#### [DATA SHOWN]
◇ ◇ ◇ ◇ ◇
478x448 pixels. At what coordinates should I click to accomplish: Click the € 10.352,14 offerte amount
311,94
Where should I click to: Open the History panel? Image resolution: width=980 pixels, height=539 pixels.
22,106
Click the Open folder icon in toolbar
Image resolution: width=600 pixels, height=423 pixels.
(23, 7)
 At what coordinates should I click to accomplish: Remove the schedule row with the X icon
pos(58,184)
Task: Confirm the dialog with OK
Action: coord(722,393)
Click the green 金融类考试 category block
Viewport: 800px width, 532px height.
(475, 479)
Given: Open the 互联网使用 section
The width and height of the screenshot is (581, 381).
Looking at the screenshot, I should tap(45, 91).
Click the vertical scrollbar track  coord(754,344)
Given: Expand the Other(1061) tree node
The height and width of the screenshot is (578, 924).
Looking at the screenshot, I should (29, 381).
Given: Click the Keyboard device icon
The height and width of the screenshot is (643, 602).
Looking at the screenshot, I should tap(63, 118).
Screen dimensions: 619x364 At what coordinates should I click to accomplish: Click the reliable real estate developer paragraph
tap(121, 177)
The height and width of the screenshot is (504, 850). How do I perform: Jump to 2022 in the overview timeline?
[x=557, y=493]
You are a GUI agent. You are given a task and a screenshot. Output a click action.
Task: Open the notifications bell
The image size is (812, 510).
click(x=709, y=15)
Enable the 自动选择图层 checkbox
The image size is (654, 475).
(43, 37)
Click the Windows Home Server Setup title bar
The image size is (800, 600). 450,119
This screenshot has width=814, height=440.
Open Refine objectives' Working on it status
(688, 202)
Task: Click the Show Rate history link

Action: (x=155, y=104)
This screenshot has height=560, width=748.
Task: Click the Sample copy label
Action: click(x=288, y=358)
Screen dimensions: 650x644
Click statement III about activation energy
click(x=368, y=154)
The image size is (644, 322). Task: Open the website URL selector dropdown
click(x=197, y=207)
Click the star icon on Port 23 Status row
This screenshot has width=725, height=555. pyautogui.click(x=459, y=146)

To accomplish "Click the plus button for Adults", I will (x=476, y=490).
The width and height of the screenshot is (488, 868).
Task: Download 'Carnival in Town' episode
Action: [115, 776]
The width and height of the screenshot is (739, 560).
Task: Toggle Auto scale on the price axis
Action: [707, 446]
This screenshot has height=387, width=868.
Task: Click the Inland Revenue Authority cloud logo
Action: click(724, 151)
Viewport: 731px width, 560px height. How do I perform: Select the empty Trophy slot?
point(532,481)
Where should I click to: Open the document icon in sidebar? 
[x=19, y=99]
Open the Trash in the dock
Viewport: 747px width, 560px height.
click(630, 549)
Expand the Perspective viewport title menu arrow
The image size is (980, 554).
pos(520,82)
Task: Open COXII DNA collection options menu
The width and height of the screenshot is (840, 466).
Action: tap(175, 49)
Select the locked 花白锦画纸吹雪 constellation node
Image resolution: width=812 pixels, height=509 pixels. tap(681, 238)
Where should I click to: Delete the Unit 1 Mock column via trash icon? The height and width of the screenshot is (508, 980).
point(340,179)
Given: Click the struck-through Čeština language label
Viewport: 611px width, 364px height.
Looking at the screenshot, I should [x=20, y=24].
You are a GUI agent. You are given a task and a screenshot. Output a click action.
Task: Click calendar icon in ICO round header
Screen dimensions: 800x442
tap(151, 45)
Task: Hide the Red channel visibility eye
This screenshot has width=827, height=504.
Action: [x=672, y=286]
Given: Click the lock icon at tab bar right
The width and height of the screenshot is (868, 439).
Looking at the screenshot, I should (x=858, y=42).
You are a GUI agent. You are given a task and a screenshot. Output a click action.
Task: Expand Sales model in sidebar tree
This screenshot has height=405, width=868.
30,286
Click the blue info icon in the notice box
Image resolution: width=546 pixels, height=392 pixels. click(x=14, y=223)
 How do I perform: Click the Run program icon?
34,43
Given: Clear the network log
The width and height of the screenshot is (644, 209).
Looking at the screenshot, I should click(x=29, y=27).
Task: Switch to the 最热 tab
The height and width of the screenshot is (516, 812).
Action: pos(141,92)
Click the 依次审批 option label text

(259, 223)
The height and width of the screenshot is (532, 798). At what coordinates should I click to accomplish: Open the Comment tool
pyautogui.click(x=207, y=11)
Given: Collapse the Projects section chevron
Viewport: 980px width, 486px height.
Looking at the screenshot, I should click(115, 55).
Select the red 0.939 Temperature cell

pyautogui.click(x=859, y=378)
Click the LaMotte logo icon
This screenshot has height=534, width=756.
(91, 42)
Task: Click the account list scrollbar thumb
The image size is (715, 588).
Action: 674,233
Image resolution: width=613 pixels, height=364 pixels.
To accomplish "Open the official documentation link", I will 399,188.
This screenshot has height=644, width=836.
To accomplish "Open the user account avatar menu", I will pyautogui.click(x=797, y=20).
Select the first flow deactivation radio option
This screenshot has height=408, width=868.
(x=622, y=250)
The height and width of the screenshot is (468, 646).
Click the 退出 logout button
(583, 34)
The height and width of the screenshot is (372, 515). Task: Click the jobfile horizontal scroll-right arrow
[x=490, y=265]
◇ ◇ ◇ ◇ ◇
#### [YOUR ASSIGNMENT]
Please copy all of the data above exactly.

#### [REPLY TO THE TASK]
478x448 pixels. At what coordinates should I click to accomplish: Click the € 10.352,14 offerte amount
311,94
Where should I click to: Open the History panel? Image resolution: width=980 pixels, height=539 pixels.
22,106
Click the Open folder icon in toolbar
Image resolution: width=600 pixels, height=423 pixels.
(23, 7)
 At what coordinates should I click to accomplish: Remove the schedule row with the X icon
pos(58,184)
Task: Confirm the dialog with OK
Action: coord(722,393)
Click the green 金融类考试 category block
Viewport: 800px width, 532px height.
(475, 479)
Given: Open the 互联网使用 section
The width and height of the screenshot is (581, 381).
Looking at the screenshot, I should tap(45, 91).
Click the vertical scrollbar track  coord(754,344)
Given: Expand the Other(1061) tree node
The height and width of the screenshot is (578, 924).
Looking at the screenshot, I should (29, 381).
Given: Click the Keyboard device icon
The height and width of the screenshot is (643, 602).
Looking at the screenshot, I should tap(63, 118).
Screen dimensions: 619x364 At what coordinates should I click to accomplish: Click the reliable real estate developer paragraph
tap(121, 177)
The height and width of the screenshot is (504, 850). How do I perform: Jump to 2022 in the overview timeline?
[x=557, y=493]
You are a GUI agent. You are given a task and a screenshot. Output a click action.
Task: Open the notifications bell
The image size is (812, 510).
click(x=709, y=15)
Enable the 自动选择图层 checkbox
The image size is (654, 475).
(43, 37)
Click the Windows Home Server Setup title bar
The image size is (800, 600). 450,119
This screenshot has width=814, height=440.
Open Refine objectives' Working on it status
(688, 202)
Task: Click the Show Rate history link

Action: (x=155, y=104)
This screenshot has height=560, width=748.
Task: Click the Sample copy label
Action: click(x=288, y=358)
Screen dimensions: 650x644
Click statement III about activation energy
click(x=368, y=154)
The image size is (644, 322). Task: Open the website URL selector dropdown
click(x=197, y=207)
Click the star icon on Port 23 Status row
This screenshot has width=725, height=555. pyautogui.click(x=459, y=146)

To accomplish "Click the plus button for Adults", I will (x=476, y=490).
The width and height of the screenshot is (488, 868).
Task: Download 'Carnival in Town' episode
Action: [115, 776]
The width and height of the screenshot is (739, 560).
Task: Toggle Auto scale on the price axis
Action: [707, 446]
This screenshot has height=387, width=868.
Task: Click the Inland Revenue Authority cloud logo
Action: click(724, 151)
Viewport: 731px width, 560px height. How do I perform: Select the empty Trophy slot?
point(532,481)
Where should I click to: Open the document icon in sidebar? 
[x=19, y=99]
Open the Trash in the dock
Viewport: 747px width, 560px height.
click(630, 549)
Expand the Perspective viewport title menu arrow
The image size is (980, 554).
pos(520,82)
Task: Open COXII DNA collection options menu
The width and height of the screenshot is (840, 466).
Action: tap(175, 49)
Select the locked 花白锦画纸吹雪 constellation node
Image resolution: width=812 pixels, height=509 pixels. tap(681, 238)
Where should I click to: Delete the Unit 1 Mock column via trash icon? The height and width of the screenshot is (508, 980).
point(340,179)
Given: Click the struck-through Čeština language label
Viewport: 611px width, 364px height.
Looking at the screenshot, I should [x=20, y=24].
You are a GUI agent. You are given a task and a screenshot. Output a click action.
Task: Click calendar icon in ICO round header
Screen dimensions: 800x442
tap(151, 45)
Task: Hide the Red channel visibility eye
This screenshot has width=827, height=504.
Action: [x=672, y=286]
Given: Click the lock icon at tab bar right
The width and height of the screenshot is (868, 439).
Looking at the screenshot, I should (x=858, y=42).
You are a GUI agent. You are given a task and a screenshot. Output a click action.
Task: Expand Sales model in sidebar tree
This screenshot has height=405, width=868.
30,286
Click the blue info icon in the notice box
Image resolution: width=546 pixels, height=392 pixels. click(x=14, y=223)
 How do I perform: Click the Run program icon?
34,43
Given: Clear the network log
The width and height of the screenshot is (644, 209).
Looking at the screenshot, I should click(x=29, y=27).
Task: Switch to the 最热 tab
The height and width of the screenshot is (516, 812).
Action: pos(141,92)
Click the 依次审批 option label text

(259, 223)
The height and width of the screenshot is (532, 798). At what coordinates should I click to accomplish: Open the Comment tool
pyautogui.click(x=207, y=11)
Given: Collapse the Projects section chevron
Viewport: 980px width, 486px height.
Looking at the screenshot, I should click(115, 55).
Select the red 0.939 Temperature cell

pyautogui.click(x=859, y=378)
Click the LaMotte logo icon
This screenshot has height=534, width=756.
(91, 42)
Task: Click the account list scrollbar thumb
The image size is (715, 588).
Action: 674,233
Image resolution: width=613 pixels, height=364 pixels.
To accomplish "Open the official documentation link", I will 399,188.
This screenshot has height=644, width=836.
To accomplish "Open the user account avatar menu", I will pyautogui.click(x=797, y=20).
Select the first flow deactivation radio option
This screenshot has height=408, width=868.
(x=622, y=250)
The height and width of the screenshot is (468, 646).
Click the 退出 logout button
(583, 34)
The height and width of the screenshot is (372, 515). Task: Click the jobfile horizontal scroll-right arrow
[x=490, y=265]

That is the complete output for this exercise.